Data extracted from a collection
○ ○ ○ ○

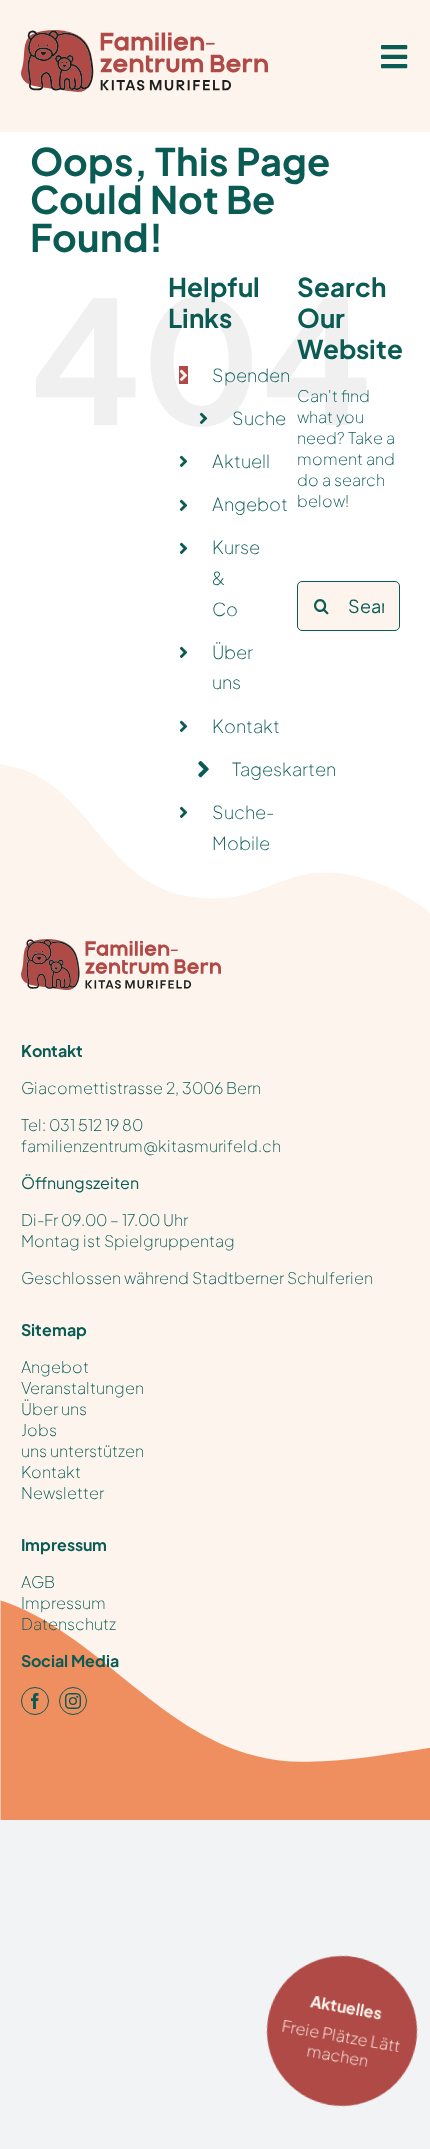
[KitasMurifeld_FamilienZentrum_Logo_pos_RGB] (121, 948)
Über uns (54, 1408)
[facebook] (35, 1701)
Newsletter (62, 1492)
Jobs (39, 1429)
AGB (38, 1581)
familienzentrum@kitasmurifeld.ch (151, 1145)
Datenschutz (68, 1623)
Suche (259, 417)
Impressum (63, 1602)
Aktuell (241, 460)
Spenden (251, 374)
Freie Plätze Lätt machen (341, 2031)
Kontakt (246, 725)
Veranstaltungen (82, 1387)
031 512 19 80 (96, 1124)
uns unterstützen (82, 1450)
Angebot (250, 503)
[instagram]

○ ○ ○ ○

▶ _What you have to do_
Repeat exactly, and only, the lines of the records above, starting with the line that contains "Über uns (54, 1408)" and ending with the final line, both included.

▶ _Result of this task_
Über uns (54, 1408)
[facebook] (35, 1701)
Newsletter (62, 1492)
Jobs (39, 1429)
AGB (38, 1581)
familienzentrum@kitasmurifeld.ch (151, 1145)
Datenschutz (68, 1623)
Suche (259, 417)
Impressum (63, 1602)
Aktuell (241, 460)
Spenden (251, 374)
Freie Plätze Lätt machen (341, 2031)
Kontakt (246, 725)
Veranstaltungen (82, 1387)
031 512 19 80 (96, 1124)
uns unterstützen (82, 1450)
Angebot (250, 503)
[instagram]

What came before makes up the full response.